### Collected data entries
────────────────────────────────────────
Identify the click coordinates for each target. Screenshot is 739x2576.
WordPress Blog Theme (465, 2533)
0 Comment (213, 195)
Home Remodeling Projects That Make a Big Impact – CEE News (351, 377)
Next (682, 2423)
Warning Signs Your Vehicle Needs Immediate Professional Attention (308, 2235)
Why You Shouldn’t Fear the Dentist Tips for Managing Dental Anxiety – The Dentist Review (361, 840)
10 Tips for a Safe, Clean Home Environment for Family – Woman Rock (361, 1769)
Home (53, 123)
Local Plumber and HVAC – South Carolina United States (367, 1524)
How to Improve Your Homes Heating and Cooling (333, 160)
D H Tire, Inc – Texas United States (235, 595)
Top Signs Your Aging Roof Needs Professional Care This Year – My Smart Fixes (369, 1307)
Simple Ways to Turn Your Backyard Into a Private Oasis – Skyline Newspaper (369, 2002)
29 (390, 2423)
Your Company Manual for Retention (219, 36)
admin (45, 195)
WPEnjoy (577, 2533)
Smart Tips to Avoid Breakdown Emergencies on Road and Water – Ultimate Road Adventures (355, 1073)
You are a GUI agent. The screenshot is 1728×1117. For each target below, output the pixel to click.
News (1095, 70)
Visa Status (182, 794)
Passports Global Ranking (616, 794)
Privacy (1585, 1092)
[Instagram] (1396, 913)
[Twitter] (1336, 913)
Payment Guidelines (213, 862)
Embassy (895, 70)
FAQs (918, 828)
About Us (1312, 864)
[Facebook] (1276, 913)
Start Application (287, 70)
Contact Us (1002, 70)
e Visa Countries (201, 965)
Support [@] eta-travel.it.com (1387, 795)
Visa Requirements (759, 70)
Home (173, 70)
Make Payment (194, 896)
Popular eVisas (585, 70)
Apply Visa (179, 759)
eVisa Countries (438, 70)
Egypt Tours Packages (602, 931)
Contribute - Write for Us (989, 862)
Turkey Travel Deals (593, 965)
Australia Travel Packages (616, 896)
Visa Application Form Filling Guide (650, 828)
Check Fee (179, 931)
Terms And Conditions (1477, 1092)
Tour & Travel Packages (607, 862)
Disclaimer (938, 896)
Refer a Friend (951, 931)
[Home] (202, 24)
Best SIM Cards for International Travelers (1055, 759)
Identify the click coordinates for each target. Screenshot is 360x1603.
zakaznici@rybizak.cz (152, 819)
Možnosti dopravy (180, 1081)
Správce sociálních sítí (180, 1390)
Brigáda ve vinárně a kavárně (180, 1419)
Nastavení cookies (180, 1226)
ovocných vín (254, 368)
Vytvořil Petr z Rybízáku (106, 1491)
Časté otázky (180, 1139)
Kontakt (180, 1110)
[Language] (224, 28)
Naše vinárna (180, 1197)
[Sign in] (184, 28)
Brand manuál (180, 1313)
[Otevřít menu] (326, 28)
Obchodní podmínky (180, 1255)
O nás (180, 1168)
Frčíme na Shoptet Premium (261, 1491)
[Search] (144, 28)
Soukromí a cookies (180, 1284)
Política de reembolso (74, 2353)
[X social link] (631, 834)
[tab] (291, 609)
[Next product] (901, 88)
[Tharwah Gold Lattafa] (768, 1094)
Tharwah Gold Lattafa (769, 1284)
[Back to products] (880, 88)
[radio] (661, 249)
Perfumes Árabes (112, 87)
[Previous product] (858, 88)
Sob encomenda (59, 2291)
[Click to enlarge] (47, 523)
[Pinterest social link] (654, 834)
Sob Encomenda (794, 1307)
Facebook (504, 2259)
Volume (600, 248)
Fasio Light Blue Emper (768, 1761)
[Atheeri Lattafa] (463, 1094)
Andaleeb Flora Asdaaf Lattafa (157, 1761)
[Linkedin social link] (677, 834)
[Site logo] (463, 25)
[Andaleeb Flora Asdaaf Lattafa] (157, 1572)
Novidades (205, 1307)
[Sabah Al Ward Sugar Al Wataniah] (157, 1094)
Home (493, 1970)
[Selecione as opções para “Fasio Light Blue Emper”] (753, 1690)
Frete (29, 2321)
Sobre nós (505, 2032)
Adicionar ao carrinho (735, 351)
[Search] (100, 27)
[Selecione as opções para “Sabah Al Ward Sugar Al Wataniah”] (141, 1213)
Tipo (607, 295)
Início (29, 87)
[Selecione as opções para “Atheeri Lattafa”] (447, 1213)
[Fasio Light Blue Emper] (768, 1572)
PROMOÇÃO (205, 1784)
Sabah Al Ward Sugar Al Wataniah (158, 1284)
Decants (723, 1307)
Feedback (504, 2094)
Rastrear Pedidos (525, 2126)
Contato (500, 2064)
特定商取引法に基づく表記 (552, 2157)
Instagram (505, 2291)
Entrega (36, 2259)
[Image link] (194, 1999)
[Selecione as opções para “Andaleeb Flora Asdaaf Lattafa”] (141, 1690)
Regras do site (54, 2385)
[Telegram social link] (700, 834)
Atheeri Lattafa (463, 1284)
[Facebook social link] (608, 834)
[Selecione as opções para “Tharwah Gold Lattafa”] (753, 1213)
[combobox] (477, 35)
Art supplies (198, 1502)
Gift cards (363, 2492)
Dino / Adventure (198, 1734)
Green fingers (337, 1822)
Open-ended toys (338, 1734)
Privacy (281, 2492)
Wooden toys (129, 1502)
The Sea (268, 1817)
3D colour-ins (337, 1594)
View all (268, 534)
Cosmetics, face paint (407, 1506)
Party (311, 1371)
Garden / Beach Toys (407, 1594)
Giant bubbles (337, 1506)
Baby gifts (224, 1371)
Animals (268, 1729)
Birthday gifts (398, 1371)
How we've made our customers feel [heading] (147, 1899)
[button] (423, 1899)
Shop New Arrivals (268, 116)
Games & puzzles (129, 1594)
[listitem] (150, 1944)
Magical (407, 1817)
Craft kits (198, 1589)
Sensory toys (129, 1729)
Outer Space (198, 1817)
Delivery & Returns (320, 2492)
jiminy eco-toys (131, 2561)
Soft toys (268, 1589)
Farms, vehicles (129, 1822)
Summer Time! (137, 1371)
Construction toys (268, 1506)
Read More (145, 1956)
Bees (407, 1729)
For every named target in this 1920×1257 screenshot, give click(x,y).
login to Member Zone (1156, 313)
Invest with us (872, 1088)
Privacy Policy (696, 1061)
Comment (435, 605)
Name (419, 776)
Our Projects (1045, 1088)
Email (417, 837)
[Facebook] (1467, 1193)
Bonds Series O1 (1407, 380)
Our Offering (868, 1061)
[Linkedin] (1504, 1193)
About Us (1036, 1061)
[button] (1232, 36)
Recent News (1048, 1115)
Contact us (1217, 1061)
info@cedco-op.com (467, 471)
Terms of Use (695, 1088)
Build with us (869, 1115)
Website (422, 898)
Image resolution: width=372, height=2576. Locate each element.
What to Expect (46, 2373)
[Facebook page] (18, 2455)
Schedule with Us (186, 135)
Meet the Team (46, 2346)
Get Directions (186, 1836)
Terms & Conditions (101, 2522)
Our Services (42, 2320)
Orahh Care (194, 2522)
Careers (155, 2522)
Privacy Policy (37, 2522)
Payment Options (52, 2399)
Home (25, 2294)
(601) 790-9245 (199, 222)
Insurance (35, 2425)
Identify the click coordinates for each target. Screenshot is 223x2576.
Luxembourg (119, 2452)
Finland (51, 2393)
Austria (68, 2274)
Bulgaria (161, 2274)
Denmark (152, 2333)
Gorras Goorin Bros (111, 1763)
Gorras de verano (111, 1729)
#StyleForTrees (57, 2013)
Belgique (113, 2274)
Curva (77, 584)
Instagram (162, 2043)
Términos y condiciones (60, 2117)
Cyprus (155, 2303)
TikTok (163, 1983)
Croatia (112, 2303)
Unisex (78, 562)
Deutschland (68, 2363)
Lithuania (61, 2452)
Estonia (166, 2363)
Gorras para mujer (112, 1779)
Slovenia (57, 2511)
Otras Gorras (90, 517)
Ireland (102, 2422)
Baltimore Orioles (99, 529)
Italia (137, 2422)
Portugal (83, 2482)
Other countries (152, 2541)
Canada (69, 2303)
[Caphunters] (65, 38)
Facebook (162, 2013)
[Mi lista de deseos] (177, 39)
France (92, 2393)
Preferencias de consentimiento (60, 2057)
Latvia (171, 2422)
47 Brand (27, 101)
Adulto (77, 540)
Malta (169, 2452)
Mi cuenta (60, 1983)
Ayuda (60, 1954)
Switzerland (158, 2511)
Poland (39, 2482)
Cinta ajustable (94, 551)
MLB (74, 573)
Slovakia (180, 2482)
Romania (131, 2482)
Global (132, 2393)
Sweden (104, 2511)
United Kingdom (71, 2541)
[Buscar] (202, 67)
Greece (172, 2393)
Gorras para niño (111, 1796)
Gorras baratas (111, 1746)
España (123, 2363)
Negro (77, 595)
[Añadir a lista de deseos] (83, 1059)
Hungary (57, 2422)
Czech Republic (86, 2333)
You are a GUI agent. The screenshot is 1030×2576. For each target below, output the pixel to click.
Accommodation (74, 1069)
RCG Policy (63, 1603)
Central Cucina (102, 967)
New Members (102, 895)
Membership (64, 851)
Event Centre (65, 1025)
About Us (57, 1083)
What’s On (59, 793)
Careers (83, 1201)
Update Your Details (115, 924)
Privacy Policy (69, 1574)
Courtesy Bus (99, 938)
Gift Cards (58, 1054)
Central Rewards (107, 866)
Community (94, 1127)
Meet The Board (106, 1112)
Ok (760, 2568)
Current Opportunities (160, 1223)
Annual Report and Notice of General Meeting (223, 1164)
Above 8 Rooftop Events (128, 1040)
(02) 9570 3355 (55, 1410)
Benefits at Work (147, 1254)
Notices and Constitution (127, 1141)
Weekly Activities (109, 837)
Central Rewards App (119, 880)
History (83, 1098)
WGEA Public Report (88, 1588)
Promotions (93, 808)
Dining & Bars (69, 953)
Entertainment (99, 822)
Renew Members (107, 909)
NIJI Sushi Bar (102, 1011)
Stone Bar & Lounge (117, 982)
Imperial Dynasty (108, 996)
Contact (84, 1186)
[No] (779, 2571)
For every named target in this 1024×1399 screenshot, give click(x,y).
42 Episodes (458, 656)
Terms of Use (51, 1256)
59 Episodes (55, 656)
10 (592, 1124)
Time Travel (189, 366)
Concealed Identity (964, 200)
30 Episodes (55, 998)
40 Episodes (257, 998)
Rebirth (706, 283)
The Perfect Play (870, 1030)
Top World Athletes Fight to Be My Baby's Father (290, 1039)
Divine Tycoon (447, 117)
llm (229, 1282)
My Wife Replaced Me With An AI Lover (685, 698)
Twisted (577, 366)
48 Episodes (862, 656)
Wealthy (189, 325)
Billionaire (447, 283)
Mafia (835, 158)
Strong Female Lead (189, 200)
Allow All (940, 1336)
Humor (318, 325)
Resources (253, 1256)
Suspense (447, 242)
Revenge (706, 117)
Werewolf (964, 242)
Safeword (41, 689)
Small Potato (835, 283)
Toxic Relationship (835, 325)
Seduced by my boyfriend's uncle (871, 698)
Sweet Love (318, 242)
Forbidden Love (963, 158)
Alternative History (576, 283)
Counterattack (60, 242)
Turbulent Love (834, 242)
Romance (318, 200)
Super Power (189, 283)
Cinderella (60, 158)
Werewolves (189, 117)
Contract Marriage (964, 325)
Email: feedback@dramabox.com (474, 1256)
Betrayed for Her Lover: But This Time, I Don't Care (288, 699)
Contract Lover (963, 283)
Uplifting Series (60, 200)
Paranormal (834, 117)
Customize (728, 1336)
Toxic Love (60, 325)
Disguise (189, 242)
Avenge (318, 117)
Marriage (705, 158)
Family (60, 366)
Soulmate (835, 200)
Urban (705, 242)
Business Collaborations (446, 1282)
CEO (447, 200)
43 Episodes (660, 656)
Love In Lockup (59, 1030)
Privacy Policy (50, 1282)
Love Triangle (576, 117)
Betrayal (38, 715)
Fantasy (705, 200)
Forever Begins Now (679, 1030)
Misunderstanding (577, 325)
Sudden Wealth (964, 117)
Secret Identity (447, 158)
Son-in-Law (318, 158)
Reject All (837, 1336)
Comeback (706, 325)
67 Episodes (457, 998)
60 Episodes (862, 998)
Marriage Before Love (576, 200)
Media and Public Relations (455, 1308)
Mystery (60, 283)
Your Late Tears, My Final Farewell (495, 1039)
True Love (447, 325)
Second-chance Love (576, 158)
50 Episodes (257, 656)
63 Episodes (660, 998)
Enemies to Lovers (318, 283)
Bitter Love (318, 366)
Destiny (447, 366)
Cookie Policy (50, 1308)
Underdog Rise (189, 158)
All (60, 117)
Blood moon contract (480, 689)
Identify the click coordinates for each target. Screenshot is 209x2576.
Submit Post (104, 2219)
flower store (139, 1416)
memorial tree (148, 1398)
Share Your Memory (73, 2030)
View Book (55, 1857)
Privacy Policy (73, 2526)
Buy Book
────────────────────────────────────────
Would you please copy exactly the part of the entries above that begins at the line containing "Rastrear Pedidos (525, 2126)" and ends at the line containing "The Sea (268, 1817)", both lines included?

Rastrear Pedidos (525, 2126)
Contato (500, 2064)
特定商取引法に基づく表記 (552, 2157)
Instagram (505, 2291)
Entrega (36, 2259)
[Image link] (194, 1999)
[Selecione as opções para “Andaleeb Flora Asdaaf Lattafa”] (141, 1690)
Regras do site (54, 2385)
[Telegram social link] (700, 834)
Atheeri Lattafa (463, 1284)
[Facebook social link] (608, 834)
[Selecione as opções para “Tharwah Gold Lattafa”] (753, 1213)
[combobox] (477, 35)
Art supplies (198, 1502)
Gift cards (363, 2492)
Dino / Adventure (198, 1734)
Green fingers (337, 1822)
Open-ended toys (338, 1734)
Privacy (281, 2492)
Wooden toys (129, 1502)
The Sea (268, 1817)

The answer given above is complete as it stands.